# START OF Recorded data
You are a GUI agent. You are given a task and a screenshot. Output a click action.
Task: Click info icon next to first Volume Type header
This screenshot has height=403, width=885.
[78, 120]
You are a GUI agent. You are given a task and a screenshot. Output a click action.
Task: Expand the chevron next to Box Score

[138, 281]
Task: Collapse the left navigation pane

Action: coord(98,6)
# END OF Recorded data
Present the listing above as a numbered list with one line per item, leaving out the blank lines.

• The result:
1. You are a GUI agent. You are given a task and a screenshot. Output a click action.
2. Task: Click info icon next to first Volume Type header
3. This screenshot has height=403, width=885.
4. [78, 120]
5. You are a GUI agent. You are given a task and a screenshot. Output a click action.
6. Task: Expand the chevron next to Box Score
7. [138, 281]
8. Task: Collapse the left navigation pane
9. Action: coord(98,6)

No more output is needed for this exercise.